__Exercise__.
Pick out every line in the entries below that contains the string "field", matching case exactly, and copy each such line.

__Saved data entries__.
▼

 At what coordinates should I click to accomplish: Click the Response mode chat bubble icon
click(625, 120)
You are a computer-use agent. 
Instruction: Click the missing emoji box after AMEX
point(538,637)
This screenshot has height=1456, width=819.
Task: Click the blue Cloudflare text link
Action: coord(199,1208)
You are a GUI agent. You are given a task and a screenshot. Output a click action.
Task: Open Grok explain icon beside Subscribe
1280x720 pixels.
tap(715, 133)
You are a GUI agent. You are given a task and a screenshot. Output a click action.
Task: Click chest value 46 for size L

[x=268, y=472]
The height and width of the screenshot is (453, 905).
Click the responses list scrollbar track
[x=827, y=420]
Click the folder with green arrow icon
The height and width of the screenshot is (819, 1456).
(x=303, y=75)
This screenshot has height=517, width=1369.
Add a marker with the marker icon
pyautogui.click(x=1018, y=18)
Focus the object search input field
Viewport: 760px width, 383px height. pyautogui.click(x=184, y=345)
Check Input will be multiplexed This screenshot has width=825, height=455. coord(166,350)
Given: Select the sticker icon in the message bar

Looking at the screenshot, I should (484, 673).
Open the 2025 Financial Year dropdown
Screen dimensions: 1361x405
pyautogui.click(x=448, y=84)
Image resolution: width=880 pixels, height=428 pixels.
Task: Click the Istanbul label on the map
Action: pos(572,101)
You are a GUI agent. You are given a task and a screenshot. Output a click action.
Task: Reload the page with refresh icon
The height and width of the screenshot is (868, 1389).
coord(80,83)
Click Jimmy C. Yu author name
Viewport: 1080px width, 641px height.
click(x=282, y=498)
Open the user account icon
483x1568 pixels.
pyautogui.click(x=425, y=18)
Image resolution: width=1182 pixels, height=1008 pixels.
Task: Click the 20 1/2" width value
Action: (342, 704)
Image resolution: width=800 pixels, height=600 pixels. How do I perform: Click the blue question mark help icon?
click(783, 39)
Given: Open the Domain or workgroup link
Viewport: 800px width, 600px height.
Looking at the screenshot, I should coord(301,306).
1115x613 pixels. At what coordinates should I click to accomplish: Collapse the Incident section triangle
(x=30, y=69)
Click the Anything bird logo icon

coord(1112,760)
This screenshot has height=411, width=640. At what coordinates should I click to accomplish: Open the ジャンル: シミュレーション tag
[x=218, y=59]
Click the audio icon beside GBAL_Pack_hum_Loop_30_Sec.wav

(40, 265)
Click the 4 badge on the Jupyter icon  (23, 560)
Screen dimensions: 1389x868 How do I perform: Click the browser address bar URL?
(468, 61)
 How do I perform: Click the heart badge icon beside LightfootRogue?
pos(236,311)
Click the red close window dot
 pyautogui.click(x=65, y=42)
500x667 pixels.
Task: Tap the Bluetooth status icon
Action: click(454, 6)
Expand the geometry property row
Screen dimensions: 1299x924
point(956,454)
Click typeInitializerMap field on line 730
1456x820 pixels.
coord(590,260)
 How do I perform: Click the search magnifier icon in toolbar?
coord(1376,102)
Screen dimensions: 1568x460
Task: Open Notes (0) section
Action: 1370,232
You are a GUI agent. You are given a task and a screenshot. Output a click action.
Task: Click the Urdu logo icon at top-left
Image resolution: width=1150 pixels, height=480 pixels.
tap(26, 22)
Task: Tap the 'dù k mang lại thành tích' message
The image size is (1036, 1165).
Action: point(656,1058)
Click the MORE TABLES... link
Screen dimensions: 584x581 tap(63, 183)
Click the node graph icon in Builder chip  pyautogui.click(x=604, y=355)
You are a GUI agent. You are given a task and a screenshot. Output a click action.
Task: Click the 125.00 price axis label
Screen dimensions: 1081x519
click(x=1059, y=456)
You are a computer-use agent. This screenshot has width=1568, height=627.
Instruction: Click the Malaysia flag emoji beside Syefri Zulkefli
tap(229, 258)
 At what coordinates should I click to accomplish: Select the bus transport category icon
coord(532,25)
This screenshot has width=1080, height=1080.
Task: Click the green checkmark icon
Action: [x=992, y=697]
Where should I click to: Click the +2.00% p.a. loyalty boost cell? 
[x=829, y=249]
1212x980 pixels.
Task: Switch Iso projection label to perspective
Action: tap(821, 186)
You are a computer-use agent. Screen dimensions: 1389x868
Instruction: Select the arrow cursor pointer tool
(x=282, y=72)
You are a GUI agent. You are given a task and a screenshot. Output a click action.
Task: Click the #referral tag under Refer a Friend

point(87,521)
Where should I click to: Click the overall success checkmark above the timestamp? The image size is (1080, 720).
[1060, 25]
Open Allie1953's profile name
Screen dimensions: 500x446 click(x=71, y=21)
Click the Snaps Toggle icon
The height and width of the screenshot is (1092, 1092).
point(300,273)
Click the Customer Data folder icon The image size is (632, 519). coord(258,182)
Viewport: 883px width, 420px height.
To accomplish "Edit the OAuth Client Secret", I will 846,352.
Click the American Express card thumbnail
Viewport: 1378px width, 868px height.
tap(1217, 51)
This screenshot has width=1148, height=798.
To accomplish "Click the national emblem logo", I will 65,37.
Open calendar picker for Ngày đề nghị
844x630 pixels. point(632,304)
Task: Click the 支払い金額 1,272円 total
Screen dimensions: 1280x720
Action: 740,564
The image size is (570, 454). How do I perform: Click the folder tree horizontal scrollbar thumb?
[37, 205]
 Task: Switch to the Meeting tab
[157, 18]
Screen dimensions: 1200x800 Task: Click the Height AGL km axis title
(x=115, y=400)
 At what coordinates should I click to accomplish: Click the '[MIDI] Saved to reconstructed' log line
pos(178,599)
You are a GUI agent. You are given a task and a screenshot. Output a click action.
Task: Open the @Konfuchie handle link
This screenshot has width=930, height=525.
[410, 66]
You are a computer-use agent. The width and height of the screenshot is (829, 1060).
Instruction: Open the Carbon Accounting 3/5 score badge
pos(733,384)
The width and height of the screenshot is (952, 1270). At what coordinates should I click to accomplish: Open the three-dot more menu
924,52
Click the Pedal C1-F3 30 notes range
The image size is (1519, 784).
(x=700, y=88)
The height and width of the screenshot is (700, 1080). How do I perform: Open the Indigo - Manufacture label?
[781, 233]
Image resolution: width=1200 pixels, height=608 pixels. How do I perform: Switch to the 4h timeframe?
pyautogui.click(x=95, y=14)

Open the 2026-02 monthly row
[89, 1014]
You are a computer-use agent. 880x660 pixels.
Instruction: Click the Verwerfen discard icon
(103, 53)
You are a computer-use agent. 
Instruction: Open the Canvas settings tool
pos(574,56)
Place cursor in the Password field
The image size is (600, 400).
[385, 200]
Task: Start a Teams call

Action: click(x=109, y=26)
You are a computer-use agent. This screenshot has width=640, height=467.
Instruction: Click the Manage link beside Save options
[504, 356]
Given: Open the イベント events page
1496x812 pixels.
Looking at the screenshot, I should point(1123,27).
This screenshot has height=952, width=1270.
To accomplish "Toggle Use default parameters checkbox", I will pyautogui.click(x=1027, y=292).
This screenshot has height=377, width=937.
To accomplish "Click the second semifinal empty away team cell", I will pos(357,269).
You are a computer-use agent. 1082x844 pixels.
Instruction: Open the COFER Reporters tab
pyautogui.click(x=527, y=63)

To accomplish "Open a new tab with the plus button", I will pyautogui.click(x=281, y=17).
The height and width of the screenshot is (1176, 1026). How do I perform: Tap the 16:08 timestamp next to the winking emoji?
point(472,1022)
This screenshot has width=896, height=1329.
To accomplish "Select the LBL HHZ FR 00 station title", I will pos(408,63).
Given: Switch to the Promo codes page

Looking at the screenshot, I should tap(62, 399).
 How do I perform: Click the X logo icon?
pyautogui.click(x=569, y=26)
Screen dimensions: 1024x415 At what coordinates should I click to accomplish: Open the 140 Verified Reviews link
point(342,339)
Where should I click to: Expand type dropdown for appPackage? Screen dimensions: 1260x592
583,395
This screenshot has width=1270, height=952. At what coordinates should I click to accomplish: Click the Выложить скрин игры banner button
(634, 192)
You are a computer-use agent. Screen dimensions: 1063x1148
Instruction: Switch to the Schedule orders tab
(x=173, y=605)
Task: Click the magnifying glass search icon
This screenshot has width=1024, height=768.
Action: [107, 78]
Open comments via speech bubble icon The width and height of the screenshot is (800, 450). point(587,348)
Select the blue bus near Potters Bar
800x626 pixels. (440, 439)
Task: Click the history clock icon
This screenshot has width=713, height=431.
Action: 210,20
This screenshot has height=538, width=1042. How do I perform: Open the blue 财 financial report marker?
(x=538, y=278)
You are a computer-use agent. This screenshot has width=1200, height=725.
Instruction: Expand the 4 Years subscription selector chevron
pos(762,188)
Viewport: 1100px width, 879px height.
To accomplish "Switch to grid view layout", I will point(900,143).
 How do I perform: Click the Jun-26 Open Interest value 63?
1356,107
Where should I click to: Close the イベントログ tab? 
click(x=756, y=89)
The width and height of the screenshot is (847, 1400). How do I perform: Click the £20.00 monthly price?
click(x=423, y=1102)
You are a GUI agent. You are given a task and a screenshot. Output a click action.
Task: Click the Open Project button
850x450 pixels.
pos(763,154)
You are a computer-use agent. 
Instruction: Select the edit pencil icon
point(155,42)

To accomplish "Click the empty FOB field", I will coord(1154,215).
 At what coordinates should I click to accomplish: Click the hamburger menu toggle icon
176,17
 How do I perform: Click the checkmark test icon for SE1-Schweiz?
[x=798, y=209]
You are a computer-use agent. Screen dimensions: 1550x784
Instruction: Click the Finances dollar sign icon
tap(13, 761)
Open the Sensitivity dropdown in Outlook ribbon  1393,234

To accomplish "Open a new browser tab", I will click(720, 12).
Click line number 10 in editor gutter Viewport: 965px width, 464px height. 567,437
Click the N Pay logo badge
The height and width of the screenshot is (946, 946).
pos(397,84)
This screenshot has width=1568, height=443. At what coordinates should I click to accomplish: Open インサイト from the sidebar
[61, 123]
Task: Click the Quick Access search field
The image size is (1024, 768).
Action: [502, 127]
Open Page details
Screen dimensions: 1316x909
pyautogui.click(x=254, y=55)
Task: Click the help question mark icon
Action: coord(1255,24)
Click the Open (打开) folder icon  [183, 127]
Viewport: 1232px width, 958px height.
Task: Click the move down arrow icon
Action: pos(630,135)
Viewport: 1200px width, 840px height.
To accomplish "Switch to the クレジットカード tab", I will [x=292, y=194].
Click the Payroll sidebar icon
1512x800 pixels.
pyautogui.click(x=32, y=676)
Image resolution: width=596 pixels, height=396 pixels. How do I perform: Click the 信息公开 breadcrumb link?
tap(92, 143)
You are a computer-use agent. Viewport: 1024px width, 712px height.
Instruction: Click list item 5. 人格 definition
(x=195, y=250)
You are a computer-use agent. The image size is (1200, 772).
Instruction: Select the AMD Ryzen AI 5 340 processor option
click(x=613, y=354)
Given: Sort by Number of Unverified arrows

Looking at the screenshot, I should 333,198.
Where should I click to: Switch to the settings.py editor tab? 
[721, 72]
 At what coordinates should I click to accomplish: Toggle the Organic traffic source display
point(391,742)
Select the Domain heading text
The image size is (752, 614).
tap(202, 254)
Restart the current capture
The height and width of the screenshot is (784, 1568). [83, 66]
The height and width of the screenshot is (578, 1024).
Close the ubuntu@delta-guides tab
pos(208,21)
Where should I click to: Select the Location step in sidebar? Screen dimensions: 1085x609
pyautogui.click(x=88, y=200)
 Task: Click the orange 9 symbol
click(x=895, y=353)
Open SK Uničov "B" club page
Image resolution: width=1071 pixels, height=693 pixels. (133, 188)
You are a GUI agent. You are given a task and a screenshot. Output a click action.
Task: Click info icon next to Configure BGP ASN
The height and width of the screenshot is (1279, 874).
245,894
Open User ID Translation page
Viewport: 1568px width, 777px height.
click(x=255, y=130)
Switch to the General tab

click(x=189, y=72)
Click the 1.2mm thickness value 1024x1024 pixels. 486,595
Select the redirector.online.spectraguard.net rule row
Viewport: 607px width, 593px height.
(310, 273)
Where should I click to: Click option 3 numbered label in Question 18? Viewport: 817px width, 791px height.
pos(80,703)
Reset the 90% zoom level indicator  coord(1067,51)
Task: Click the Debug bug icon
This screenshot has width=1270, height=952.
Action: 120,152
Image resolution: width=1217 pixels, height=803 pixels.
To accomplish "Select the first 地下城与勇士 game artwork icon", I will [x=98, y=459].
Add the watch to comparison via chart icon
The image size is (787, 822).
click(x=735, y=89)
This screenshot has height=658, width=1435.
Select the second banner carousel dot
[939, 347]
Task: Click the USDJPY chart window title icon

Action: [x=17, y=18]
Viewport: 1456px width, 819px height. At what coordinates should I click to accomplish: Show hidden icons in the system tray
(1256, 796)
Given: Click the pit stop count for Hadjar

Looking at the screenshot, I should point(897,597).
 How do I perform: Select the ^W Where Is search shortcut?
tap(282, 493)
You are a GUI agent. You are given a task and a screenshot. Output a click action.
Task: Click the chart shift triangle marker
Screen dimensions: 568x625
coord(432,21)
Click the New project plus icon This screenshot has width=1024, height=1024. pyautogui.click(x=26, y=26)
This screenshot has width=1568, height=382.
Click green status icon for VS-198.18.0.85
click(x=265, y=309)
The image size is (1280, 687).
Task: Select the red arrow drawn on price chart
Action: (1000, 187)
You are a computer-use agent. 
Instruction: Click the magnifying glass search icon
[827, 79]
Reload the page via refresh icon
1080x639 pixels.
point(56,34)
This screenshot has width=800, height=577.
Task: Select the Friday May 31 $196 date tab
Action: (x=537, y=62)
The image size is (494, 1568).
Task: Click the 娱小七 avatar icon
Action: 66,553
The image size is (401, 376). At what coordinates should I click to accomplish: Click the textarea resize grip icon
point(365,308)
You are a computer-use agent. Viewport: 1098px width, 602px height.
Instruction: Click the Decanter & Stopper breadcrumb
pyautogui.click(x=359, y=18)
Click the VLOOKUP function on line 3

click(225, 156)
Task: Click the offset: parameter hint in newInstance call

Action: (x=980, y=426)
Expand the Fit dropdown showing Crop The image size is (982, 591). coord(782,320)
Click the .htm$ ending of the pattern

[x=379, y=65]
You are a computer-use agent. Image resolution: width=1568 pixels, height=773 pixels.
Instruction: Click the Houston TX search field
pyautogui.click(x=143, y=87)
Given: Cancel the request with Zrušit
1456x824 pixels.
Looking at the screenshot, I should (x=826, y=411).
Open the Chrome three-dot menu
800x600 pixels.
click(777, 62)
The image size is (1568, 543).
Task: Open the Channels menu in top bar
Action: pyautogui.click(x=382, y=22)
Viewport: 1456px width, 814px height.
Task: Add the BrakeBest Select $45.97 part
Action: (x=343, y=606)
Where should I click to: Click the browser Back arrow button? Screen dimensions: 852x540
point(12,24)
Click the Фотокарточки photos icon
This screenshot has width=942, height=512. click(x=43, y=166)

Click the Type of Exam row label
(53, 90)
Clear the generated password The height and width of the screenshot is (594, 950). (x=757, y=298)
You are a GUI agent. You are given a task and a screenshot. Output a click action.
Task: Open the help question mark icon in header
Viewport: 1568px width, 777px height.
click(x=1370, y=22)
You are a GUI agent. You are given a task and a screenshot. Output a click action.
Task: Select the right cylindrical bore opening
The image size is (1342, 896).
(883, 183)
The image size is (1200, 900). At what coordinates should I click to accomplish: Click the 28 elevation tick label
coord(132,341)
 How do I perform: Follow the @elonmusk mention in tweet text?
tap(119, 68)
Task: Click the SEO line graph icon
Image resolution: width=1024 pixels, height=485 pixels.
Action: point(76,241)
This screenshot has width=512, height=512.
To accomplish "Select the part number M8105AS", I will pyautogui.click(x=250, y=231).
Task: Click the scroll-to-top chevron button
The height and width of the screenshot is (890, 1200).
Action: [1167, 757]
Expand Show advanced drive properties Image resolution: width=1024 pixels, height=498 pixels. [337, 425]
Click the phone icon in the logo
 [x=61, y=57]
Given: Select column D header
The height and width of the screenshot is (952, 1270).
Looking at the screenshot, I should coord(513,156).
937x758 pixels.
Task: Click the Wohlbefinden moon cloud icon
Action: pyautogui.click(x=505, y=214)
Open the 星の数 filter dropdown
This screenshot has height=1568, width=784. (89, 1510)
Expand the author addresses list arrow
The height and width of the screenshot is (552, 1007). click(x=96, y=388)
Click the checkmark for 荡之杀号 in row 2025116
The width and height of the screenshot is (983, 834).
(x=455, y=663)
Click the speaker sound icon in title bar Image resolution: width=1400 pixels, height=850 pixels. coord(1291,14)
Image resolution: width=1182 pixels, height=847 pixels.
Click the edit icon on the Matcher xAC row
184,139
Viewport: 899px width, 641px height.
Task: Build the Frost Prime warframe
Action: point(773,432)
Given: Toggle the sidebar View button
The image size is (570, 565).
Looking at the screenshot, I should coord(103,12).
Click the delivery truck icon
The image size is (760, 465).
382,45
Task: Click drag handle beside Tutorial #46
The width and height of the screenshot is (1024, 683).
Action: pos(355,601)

▲

__Exercise solution__.
Focus the object search input field
Click typeInitializerMap field on line 730
Place cursor in the Password field
To accomplish "Click the empty FOB field", I will coord(1154,215).
Task: Click the Quick Access search field
Instruction: Click the Houston TX search field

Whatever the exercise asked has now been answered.